- Desafio A
Diga se cada afirmação está de acordo com o excerto sobre os partidos portugueses, respondendo sim ou não e citando as palavras do texto que o decidem. (i) O referendo foi introduzido na Constituição em 1997. (ii) O PCP foi criado de cima para baixo na altura da democratização. (iii) Para Conceição Pequito, a situação é mais preocupante nos outros países do que em Portugal.
- Desafio B
Segundo o excerto sobre os partidos portugueses, que causa da especificidade portuguesa refere Conceição Pequito em primeiro lugar?

Esta situação é geral, mas Conceição Pequito considera que "nos outros países é menos preocupante, porque há sociedade civil". E explica que "nas democracias consolidadas a crise dos partidos tem sido compensada com o alargamento do repertório das formas de participação política, que reforça a participação na representação".

Mas em Portugal "a componente participativa só começa a existir com a introdução do referendo na Constituição em 1997". A democracia nasceu "com uma componente de democracia participativa nula, a que há é recente e os cidadãos não se mostraram receptivos. Até à data, não tem corrido muito bem". E lembra a história dos referendos e a altíssima abstenção que os tornou não-vinculativos.

"Envelhecimento precoce"
As "tendências transversais" a todos os sistemas políticos europeus são agravadas em Portugal pelo facto de ser "uma democracia demasiado jovem, mas com traços de envelhecimento precoce". Conceição Pequito considera que "é preocupante" que o sistema político português esteja "a dar saltos qualitativos para limitações do sistema democrático consolidado, mas em fase precoce". Ou seja, a sociedade está distanciada dos partidos e o povo não se sente neles representado.

Apontando as causas da especificidade portuguesa, Conceição Pequito refere em primeiro lugar a "democratização tardia", que fez com que os partidos políticos fossem "criados de cima para baixo nessa altura ou próximo, "à excepção do PCP, que existe desde 1921 com um longo passado de clandestinidade". Ora, prossegue esta investigadora, o processo é assim inverso ao dos partidos europeus que "nascem para dar voz a grupos ou classes sociais pré-existentes, para politizar clivagens que existem na sociedade, são na esfera institucional uma espécie de correia de transmissão do tecido social".

Em Portugal, "os partidos são autores e actores da democracia, todo o sistema é feito pelos partidos", vão para o Governo, vão para o Parlamento, vão para o poder local e, "só depois de instalados na esfera institucional, vão à procura da representação popular", em meados dos anos 80.

- Linhas fornecidas

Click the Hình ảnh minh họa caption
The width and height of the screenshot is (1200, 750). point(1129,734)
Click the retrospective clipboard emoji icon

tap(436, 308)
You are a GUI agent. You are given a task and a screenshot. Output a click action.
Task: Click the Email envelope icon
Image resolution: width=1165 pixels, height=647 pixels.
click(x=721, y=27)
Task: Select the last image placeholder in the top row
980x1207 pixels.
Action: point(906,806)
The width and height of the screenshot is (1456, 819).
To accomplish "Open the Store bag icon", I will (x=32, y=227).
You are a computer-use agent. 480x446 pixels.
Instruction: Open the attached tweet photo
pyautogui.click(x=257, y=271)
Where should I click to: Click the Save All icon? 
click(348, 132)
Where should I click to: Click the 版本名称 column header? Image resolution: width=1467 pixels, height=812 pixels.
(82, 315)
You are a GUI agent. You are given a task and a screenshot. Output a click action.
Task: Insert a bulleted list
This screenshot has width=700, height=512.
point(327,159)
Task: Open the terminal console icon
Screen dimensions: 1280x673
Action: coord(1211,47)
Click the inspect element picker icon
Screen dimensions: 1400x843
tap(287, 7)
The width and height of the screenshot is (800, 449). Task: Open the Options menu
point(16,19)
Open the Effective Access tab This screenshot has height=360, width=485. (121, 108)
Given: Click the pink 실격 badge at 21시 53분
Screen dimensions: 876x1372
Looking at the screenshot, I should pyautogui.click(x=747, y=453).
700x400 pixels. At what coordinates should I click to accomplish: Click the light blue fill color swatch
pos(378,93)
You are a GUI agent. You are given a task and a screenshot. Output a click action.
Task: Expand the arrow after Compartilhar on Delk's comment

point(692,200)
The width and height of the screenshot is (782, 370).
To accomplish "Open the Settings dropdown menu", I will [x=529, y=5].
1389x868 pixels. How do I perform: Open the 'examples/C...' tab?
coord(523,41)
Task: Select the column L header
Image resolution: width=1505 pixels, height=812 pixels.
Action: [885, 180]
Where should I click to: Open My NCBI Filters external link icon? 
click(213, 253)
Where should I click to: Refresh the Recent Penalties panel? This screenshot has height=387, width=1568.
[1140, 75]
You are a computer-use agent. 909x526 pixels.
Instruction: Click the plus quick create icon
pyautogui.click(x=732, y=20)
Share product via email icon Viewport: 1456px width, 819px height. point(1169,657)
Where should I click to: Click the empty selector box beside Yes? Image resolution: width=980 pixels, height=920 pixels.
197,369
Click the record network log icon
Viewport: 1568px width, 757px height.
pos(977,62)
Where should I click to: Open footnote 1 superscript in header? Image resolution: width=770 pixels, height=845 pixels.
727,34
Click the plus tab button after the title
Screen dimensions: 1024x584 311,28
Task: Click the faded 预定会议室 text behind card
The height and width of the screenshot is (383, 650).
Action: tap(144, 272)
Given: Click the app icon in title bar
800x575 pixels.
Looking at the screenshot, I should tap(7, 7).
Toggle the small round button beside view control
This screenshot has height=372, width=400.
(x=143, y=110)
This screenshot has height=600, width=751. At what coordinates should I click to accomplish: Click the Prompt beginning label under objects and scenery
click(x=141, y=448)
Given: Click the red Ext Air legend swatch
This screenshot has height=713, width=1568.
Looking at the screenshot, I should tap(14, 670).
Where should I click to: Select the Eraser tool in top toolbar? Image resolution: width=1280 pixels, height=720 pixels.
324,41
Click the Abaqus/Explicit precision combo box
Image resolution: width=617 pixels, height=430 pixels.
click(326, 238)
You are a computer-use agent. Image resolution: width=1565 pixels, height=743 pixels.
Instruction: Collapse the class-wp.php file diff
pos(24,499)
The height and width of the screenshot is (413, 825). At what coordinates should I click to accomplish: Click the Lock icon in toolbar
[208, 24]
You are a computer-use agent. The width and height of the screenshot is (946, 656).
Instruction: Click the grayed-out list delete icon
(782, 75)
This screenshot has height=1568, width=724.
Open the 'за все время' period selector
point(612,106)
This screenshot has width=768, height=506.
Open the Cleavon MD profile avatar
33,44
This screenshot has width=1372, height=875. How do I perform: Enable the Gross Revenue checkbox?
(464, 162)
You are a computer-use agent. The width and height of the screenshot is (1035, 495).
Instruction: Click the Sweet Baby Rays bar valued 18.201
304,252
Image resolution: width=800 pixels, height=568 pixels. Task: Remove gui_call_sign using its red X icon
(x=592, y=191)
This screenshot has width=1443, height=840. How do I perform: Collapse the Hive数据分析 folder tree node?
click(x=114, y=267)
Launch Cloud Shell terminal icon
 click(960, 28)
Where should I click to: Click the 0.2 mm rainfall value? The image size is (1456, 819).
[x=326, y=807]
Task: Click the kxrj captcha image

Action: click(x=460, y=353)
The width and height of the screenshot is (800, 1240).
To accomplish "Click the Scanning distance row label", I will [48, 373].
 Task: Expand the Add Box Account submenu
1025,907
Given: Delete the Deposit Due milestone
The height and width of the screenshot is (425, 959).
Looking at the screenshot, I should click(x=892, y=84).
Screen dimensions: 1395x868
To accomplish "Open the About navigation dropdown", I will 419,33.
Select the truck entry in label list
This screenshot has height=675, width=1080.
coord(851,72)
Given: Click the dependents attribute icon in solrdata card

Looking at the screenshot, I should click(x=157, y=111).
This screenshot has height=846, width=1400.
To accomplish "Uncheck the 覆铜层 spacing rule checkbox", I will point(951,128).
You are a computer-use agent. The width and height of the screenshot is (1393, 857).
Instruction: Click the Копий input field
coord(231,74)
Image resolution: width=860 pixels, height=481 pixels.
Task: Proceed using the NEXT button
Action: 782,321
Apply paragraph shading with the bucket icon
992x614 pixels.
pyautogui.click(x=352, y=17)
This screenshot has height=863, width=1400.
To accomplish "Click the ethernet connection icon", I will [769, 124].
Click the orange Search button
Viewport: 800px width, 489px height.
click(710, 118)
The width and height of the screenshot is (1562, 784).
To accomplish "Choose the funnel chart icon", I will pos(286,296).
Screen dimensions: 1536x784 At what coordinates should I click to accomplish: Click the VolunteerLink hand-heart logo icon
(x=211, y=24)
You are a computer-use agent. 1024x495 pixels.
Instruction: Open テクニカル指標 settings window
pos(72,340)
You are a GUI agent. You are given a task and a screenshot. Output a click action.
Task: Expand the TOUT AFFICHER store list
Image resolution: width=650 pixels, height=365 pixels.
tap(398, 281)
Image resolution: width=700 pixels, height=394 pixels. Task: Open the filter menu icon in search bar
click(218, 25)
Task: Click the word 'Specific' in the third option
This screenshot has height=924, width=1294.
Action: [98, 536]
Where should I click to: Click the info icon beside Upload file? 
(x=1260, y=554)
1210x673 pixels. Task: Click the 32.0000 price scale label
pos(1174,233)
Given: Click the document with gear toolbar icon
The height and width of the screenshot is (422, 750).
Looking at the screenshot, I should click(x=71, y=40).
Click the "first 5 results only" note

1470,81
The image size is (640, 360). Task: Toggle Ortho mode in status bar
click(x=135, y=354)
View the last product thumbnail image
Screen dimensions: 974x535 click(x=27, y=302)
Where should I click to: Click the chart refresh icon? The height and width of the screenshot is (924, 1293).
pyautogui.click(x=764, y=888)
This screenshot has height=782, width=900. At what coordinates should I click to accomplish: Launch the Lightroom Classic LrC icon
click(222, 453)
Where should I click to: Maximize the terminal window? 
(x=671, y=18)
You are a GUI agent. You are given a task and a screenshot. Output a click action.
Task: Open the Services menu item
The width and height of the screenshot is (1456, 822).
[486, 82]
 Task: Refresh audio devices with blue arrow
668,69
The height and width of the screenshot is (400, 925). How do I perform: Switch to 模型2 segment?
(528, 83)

- Resposta esperada A
(i) Sim: "a componente participativa só começa a existir com a introdução do referendo na Constituição em 1997".
(ii) Não: "à excepção do PCP, que existe desde 1921 com um longo passado de clandestinidade".
(iii) Não: "nos outros países é menos preocupante, porque há sociedade civil".

- Resposta esperada B
A "democratização tardia".